- An overall quiet session in the corn market as market participants squared positions and prices consolidated prior to Friday’s USDA Crop Production and Supply/Demand reports. December futures had an 8-cent trading range, finishing with small gains on the session.
- Friday’s USDA report will be anticipating potential yield changes with this summer’s overall dry weather. Expectations are for yield to be lowered to 175.5 bushels/acre, which reduce carryout to 2.162 billion bushels. The USDA could make some demand adjustments, as demand has been lacking.
- Weekly export sales were improved for new crop corn sales at 29.9 mb, and old crop at 5.9 mb. Mexico was the largest buyer of US corn last week. Though sales improved, new crop sales are still trending below last year’s pace at this time frame on soft demand tone.
- Brazil’s CONAB raised their forecast for Brazil corn production to 129.96 MMT vs 127.77 MMT. This is an increase of 86.2 million bushels. Corn exports were targeted at 50 MMT.
- The weather forecast remains non-threatening going into the second half of August with temperature forecasted to stay near normal with rainfall to be normal to above-normal for much of the Corn Belt.
- Soybeans began the day higher but declined and ended mixed with the two front months lower but the deferred contracts higher. Soybean oil was also bear spread but soybean meal was higher. Trade has been relatively quiet ahead of tomorrow’s WASDE report.
- Expectations for tomorrow’s USDA report are for the national soybean yield to fall to 51.2 bpa from 52.0 bpa in the last report, and new crop ending stocks to fall to 261 mb from 300 mb in the last report. The USDA’s yield estimates may end up incorrect, especially after the recent and forecasted rains.
- Malaysian palm oil futures were down 1.17% today, and palm oil is now cheaper than both soybean and sunflower oil by $100 to $150 per metric ton which has incentivized India to import 60% more palm oil in July than in the previous month.
- The US has become more competitive with Brazil for soybean exports in the fall, and the recent string of Chinese purchases from the US has been encouraging. Yesterday, another sale was announced for the 23/24 marketing year of 9.2 mb.
- The USDA reported an increase of 20.9 mb of wheat export sales for 23/24, a marketing year high, but a decrease of 0.2 mb for 24/25.
- Matif wheat closed lower, despite consultancy Strategie Grains lowering their EU soft wheat production estimate to 124.7 mmt (vs 126.2 mmt previously) due to heat and dryness this growing season.
- India’s domestic wheat prices are on the rise, so they will reportedly release 5 mmt of wheat from their reserves to help combat these higher prices. It is also possible that in tomorrow’s report, the USDA will lower wheat production in India (and China) due to the weather problems they have experienced.
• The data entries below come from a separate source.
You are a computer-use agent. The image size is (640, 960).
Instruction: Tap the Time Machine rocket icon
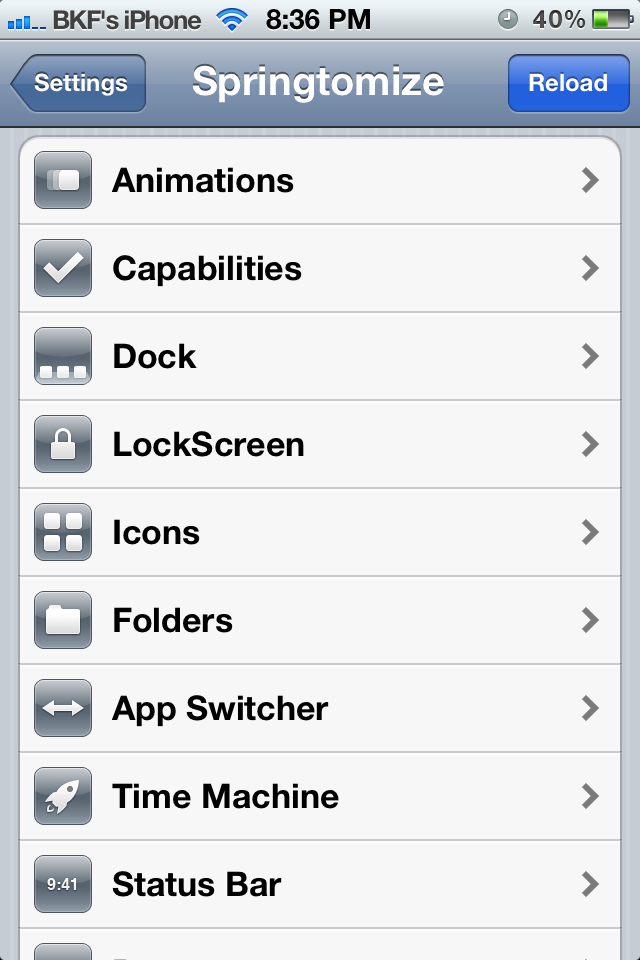[63, 796]
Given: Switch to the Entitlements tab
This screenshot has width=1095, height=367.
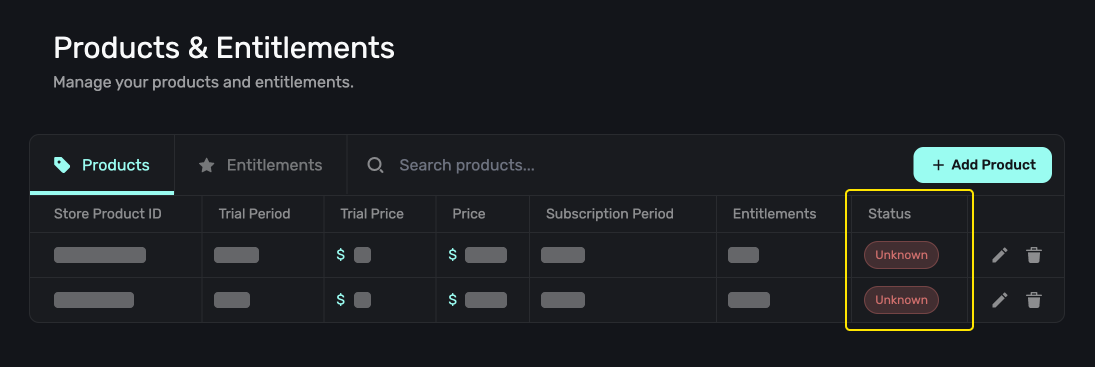Looking at the screenshot, I should tap(260, 165).
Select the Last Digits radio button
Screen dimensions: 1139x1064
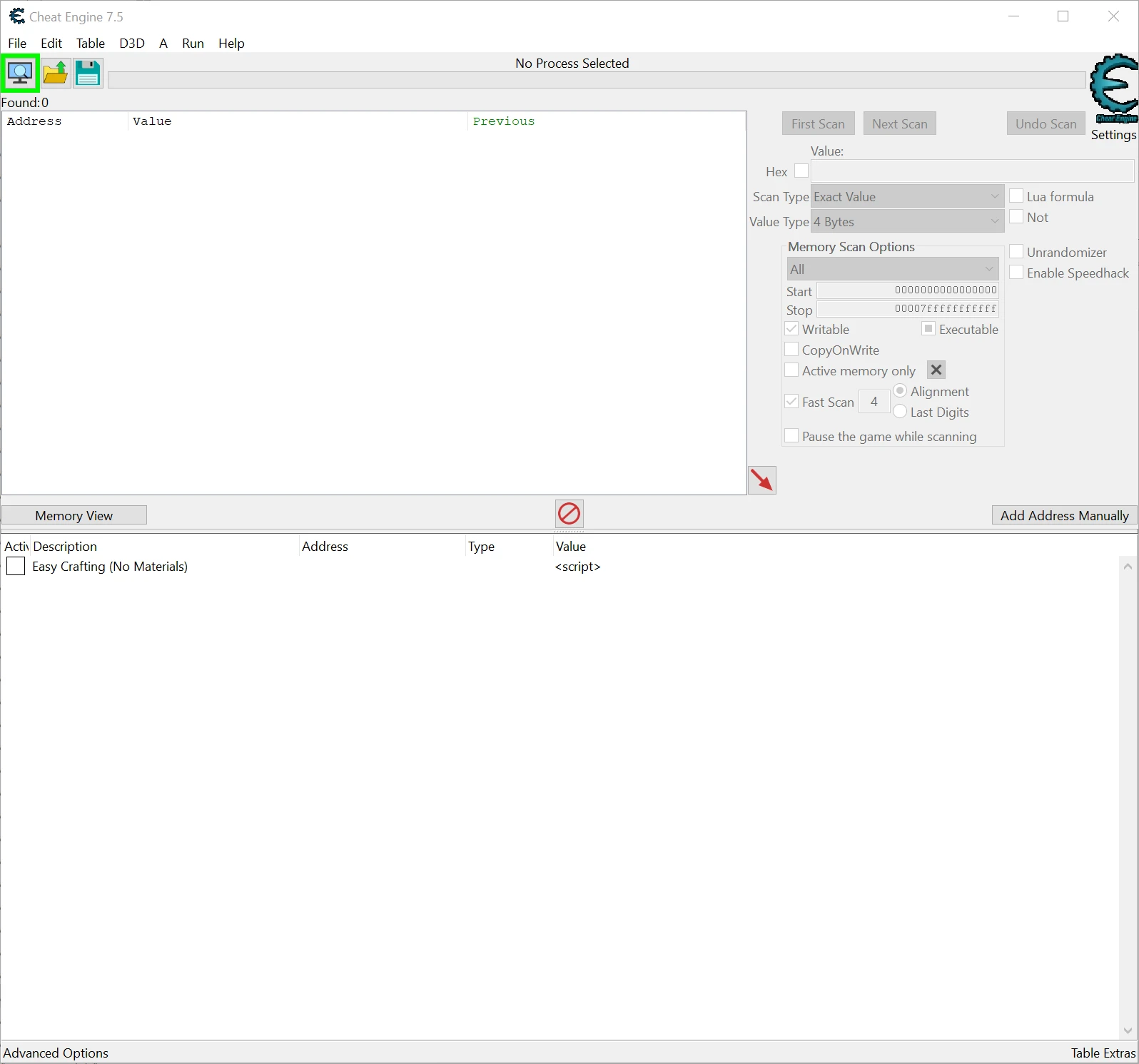click(900, 412)
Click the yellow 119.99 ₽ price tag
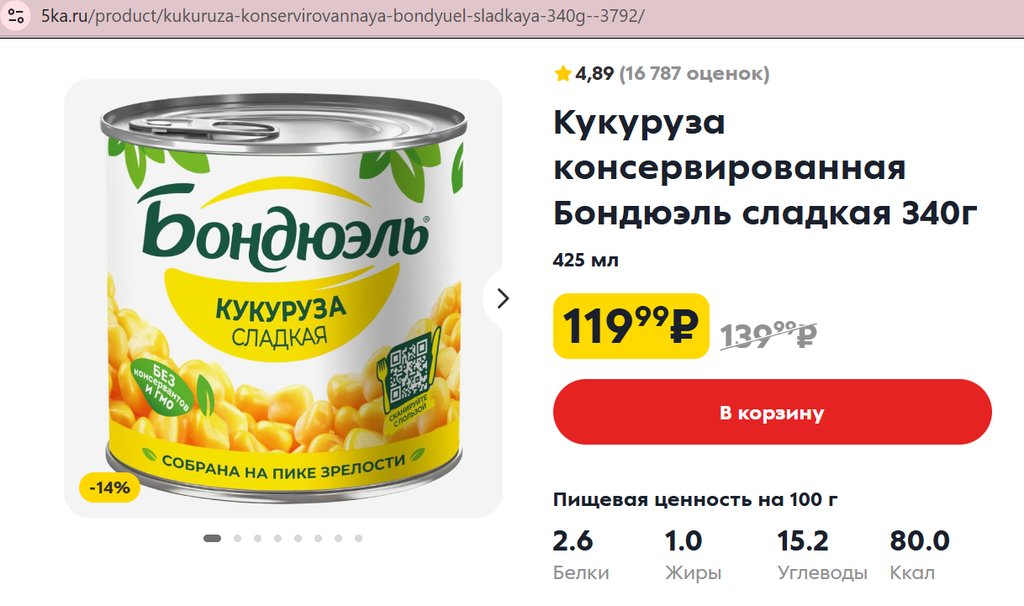This screenshot has width=1024, height=606. pyautogui.click(x=630, y=325)

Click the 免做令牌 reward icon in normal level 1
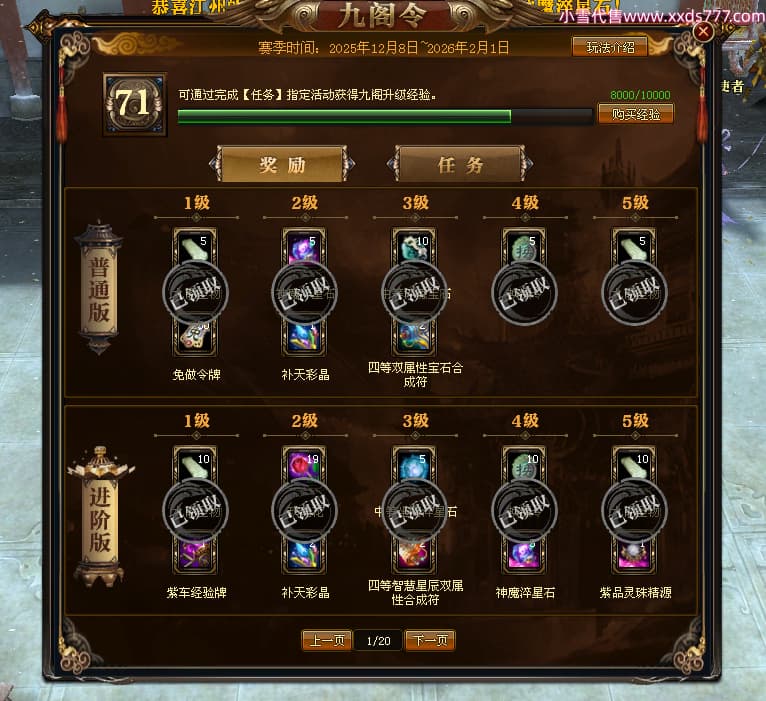[195, 338]
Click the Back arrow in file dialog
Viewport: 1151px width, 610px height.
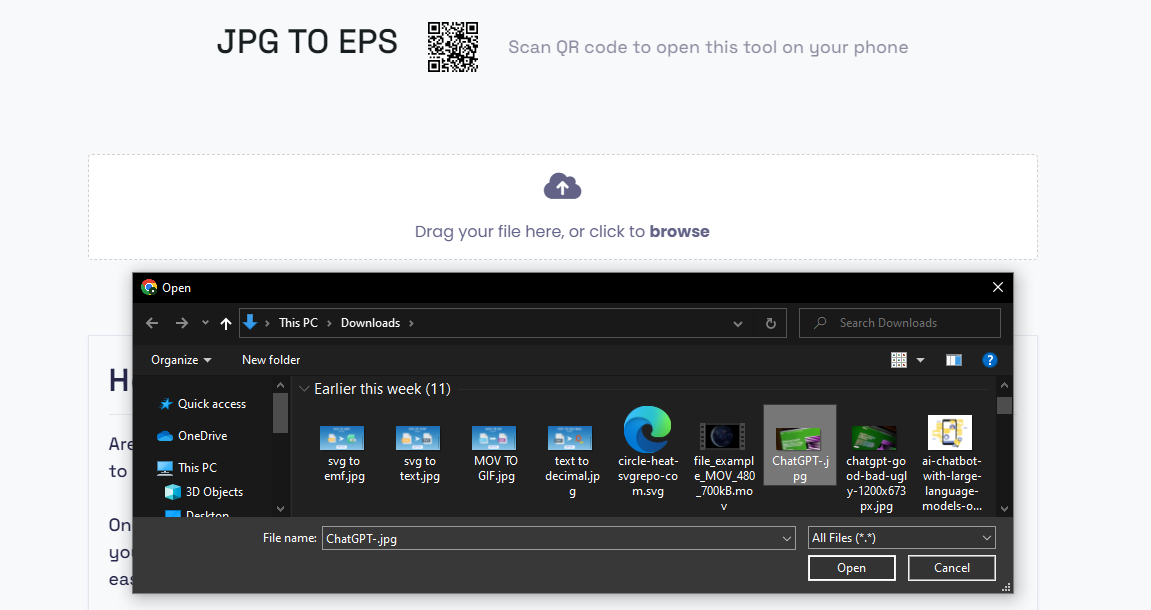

- Pre-report estimates suggest US 23/24 all wheat production at 1.740 bb, up just slightly from 1.739 in July. US wheat ending stocks are anticipated to come in at 579 mb (vs 580 last month) for 22/23 and 594 mb (vs 592 last month) for 23/24.
- Ukraine’s Navy has designated temporary corridors for trade ships to pass through, despite the risks of a Russian attack. The question is, will there be vessels (and crews) willing to take on that risk? In any case, these routes will allow for movement in and out of Ukrainian ports.
- Spot cheese was slightly higher today to close at $1.8850/lb, but Class III futures fell under pressure.
- Nearby months were down 20 to 30 cents with the second month September contract finishing at $17.61. The contract has amassed a $1.17 cwt range so far this month.
- Class IV action was unchanged to lower on very light volume. September was unchanged, while October dropped 20 cents on a single trade.
- The spot trade for Class IV products was mixed with spot butter up 2.50 cents and spot powder dropping 2.00 cents.